» WHAT YOU SHOULD DO: Write out the data exactly, keeping every line.

» MATERIAL FOR THE TASK:

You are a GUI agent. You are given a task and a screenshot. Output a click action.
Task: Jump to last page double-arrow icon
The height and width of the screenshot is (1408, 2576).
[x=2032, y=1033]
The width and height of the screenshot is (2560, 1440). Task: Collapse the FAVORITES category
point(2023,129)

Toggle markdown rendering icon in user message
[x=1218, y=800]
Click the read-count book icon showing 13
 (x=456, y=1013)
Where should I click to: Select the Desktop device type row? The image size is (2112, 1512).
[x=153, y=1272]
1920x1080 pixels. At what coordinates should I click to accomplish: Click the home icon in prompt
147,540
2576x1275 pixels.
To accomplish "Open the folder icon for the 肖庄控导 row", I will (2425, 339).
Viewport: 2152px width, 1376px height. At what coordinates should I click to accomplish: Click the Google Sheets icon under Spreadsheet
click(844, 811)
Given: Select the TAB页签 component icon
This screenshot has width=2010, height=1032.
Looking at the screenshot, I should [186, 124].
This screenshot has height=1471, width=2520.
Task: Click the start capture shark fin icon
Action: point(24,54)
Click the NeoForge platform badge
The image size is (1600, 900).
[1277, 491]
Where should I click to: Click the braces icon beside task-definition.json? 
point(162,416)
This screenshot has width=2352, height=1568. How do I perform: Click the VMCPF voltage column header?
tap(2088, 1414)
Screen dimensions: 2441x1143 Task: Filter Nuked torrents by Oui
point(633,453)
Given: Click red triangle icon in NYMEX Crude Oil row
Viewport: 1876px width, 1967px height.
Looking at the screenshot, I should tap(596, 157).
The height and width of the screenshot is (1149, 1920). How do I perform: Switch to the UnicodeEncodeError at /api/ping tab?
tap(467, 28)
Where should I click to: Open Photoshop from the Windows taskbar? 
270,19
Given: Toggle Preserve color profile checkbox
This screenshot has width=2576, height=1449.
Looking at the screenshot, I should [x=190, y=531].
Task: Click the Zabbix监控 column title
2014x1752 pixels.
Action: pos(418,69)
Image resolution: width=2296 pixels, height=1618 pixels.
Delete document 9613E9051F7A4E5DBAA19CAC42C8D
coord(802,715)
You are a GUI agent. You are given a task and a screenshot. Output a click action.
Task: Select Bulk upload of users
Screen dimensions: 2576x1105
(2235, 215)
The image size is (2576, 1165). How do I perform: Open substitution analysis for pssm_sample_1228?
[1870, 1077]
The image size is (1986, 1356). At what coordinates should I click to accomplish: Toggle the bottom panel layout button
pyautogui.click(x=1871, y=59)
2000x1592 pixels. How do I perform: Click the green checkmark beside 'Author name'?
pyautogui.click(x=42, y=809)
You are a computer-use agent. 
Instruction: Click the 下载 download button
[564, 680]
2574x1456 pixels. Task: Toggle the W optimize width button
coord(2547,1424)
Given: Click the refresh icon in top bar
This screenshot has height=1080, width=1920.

» RESPONSE BOX:
You are a GUI agent. You are given a task and a screenshot. Output a click action.
Task: Jump to last page double-arrow icon
The height and width of the screenshot is (1408, 2576).
[x=2032, y=1033]
The width and height of the screenshot is (2560, 1440). Task: Collapse the FAVORITES category
point(2023,129)

Toggle markdown rendering icon in user message
[x=1218, y=800]
Click the read-count book icon showing 13
 (x=456, y=1013)
Where should I click to: Select the Desktop device type row? The image size is (2112, 1512).
[x=153, y=1272]
1920x1080 pixels. At what coordinates should I click to accomplish: Click the home icon in prompt
147,540
2576x1275 pixels.
To accomplish "Open the folder icon for the 肖庄控导 row", I will (2425, 339).
Viewport: 2152px width, 1376px height. At what coordinates should I click to accomplish: Click the Google Sheets icon under Spreadsheet
click(844, 811)
Given: Select the TAB页签 component icon
This screenshot has width=2010, height=1032.
Looking at the screenshot, I should [186, 124].
This screenshot has height=1471, width=2520.
Task: Click the start capture shark fin icon
Action: point(24,54)
Click the NeoForge platform badge
The image size is (1600, 900).
[1277, 491]
Where should I click to: Click the braces icon beside task-definition.json? 
point(162,416)
This screenshot has width=2352, height=1568. How do I perform: Click the VMCPF voltage column header?
tap(2088, 1414)
Screen dimensions: 2441x1143 Task: Filter Nuked torrents by Oui
point(633,453)
Given: Click red triangle icon in NYMEX Crude Oil row
Viewport: 1876px width, 1967px height.
Looking at the screenshot, I should tap(596, 157).
The height and width of the screenshot is (1149, 1920). How do I perform: Switch to the UnicodeEncodeError at /api/ping tab?
tap(467, 28)
Where should I click to: Open Photoshop from the Windows taskbar? 
270,19
Given: Toggle Preserve color profile checkbox
This screenshot has width=2576, height=1449.
Looking at the screenshot, I should [x=190, y=531].
Task: Click the Zabbix监控 column title
2014x1752 pixels.
Action: pos(418,69)
Image resolution: width=2296 pixels, height=1618 pixels.
Delete document 9613E9051F7A4E5DBAA19CAC42C8D
coord(802,715)
You are a GUI agent. You are given a task and a screenshot. Output a click action.
Task: Select Bulk upload of users
Screen dimensions: 2576x1105
(2235, 215)
The image size is (2576, 1165). How do I perform: Open substitution analysis for pssm_sample_1228?
[1870, 1077]
The image size is (1986, 1356). At what coordinates should I click to accomplish: Toggle the bottom panel layout button
pyautogui.click(x=1871, y=59)
2000x1592 pixels. How do I perform: Click the green checkmark beside 'Author name'?
pyautogui.click(x=42, y=809)
You are a computer-use agent. 
Instruction: Click the 下载 download button
[564, 680]
2574x1456 pixels. Task: Toggle the W optimize width button
coord(2547,1424)
Given: Click the refresh icon in top bar
This screenshot has height=1080, width=1920.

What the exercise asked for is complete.